The 22nd February 2018 heralded in a new era of data breach notification laws.

The Notifiable Data Breaches (NDB) scheme

Every Australian entity that has a turnover greater than $3M and some other defined entities such as health service providers, must comply with the Privacy Act 1988. The Privacy Act defines how personal information about an individual is handled.

The change that came about on 22nd February, commences the Notifiable Data Breaches scheme. When a data breach is likely to result in an individual suffering serious harm then the entity must notify both the individuals that are likely affected by the breach and the Australian Information Commissioner.

Deciding when ‘serious harm’ is likely to occur is also not an easy exercise in itself.

Read the full article
Humble beginnings
  Hallett Cove Sunet  

OutScribe began as a start-up in 2004. Brendan (my husband) created the website and I (Christina) populated it with data. I was also the administrator, day-to-day manager, transcriptionist, accounts department and director. He was the IT techie and director. We made a great team, and still do.
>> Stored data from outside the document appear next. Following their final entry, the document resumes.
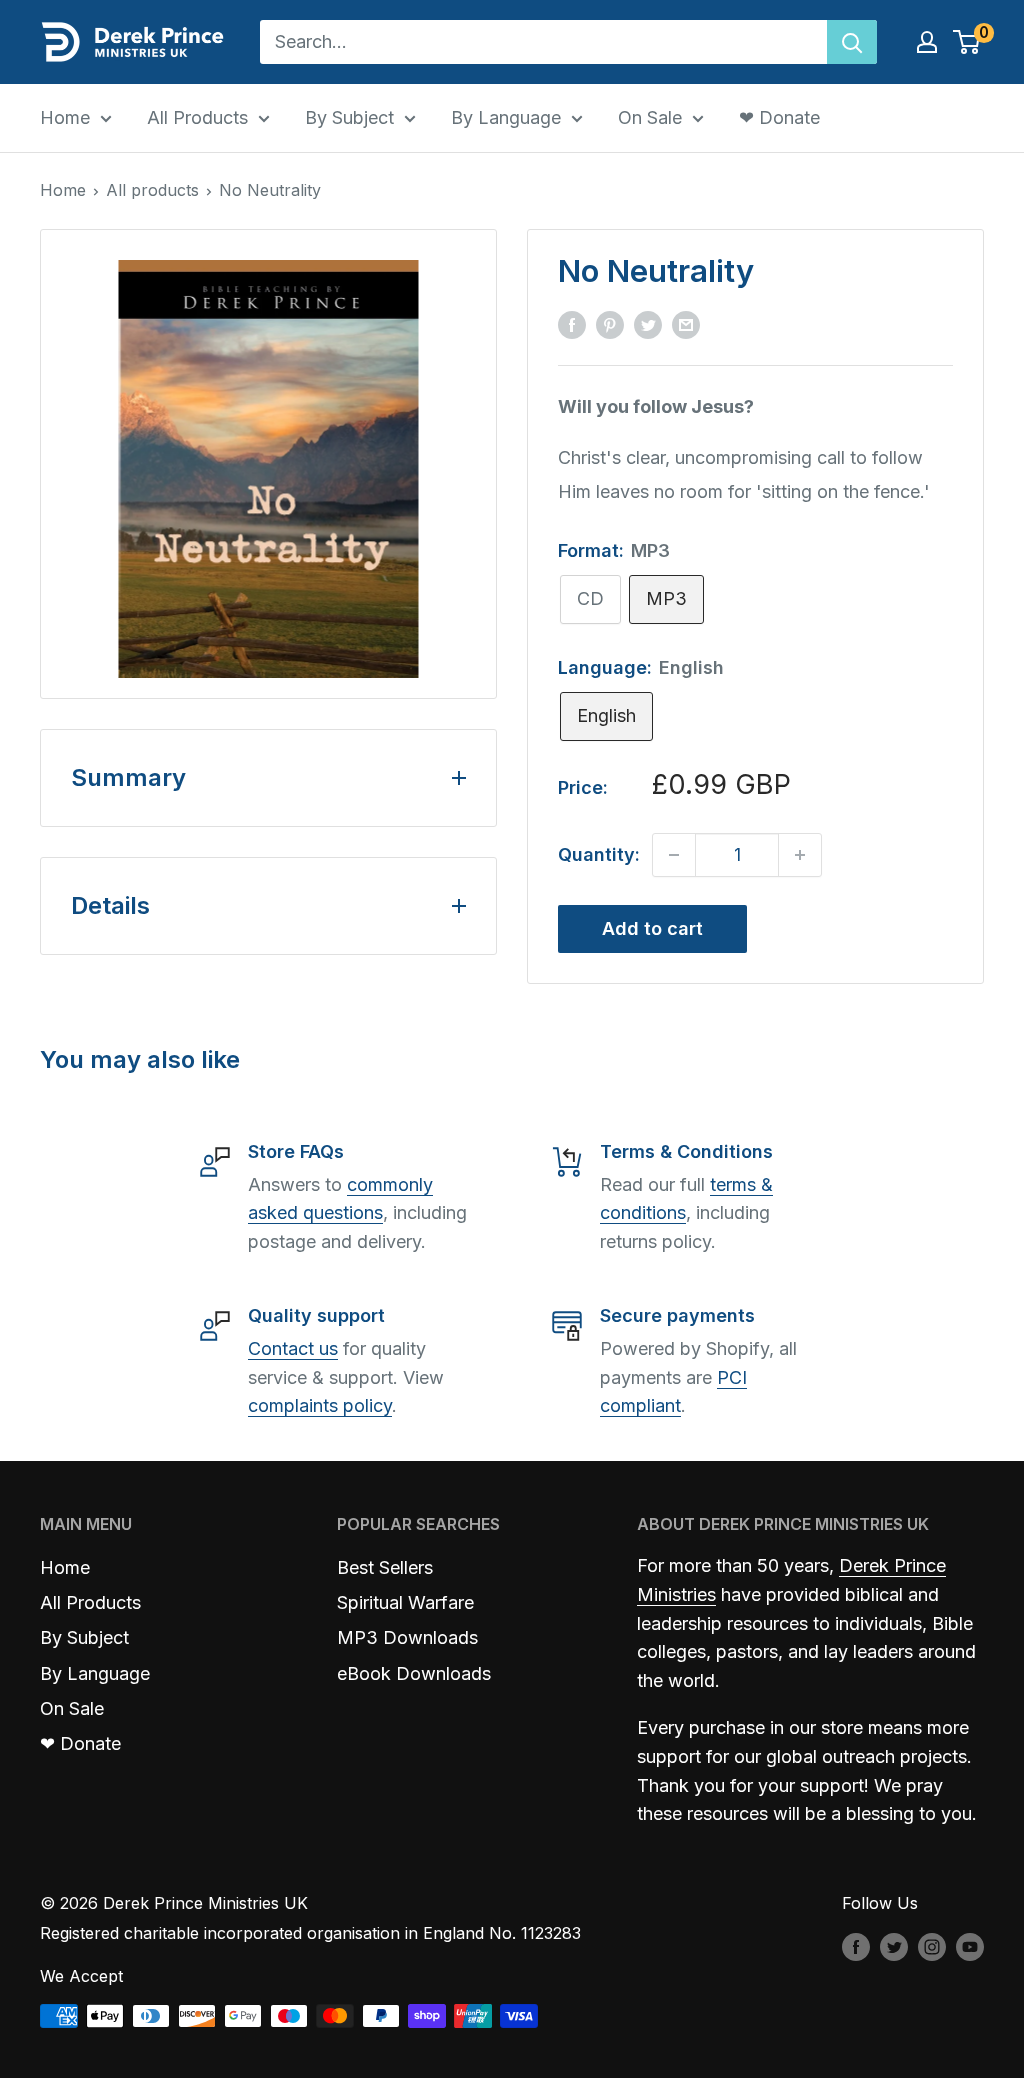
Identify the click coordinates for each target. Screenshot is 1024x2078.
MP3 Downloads (407, 1637)
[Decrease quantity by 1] (674, 855)
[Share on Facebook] (572, 324)
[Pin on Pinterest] (610, 324)
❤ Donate (779, 117)
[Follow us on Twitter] (894, 1947)
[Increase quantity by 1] (800, 855)
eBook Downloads (414, 1673)
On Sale (650, 117)
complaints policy (320, 1405)
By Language (506, 117)
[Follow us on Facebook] (856, 1947)
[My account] (927, 42)
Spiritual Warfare (405, 1602)
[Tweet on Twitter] (648, 324)
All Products (197, 117)
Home (65, 117)
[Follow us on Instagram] (932, 1947)
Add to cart (652, 928)
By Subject (349, 117)
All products (152, 190)
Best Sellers (385, 1567)
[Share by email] (686, 324)
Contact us (293, 1348)
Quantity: (599, 854)
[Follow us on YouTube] (970, 1947)
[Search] (852, 42)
We went with the online route even though a lot of other transcription businesses in those days were still using cassettes (mini and/or micro). We decided to focus on the future of digital recordings and provide clients with a secure online interface for their audio files. It saved them time and bother, and eliminated the need to post valuable data, as reliable as Australia Post could be.

OutScribe is born

In our humble beginnings, our office was in our rumpus room in Hallett Cove where we could see magnificent sunsets over the water. Now we have offices in the beautiful and spacious greenery of Adelaide Hills; so we have migrated from beach to bush.

From just the two of us OutScribe has enjoyed growth every year and there are four directors (all Pike family) and two managers. Our family has grown as well and my duties now include homeschooling our daughter and son.

Medical specialists, lawyers, barristers, financial consultants, academics and government departments are among OutScribe’s clients. They upload audio files easily to OutScribe’s Australian servers and transcriptionists complete the work accurately and to deadline. The system we have developed ensures security and confidentiality, as well as the very important factors of being easily navigated and utilised.

For 14 years, OutScribe has proudly promoted itself as a wholly Australian family-owned and run business. It is our fervent desire to continue to grow OutScribe and support the Australian economy. We thank our past, present and future clients for your support and for choosing to use OutScribe.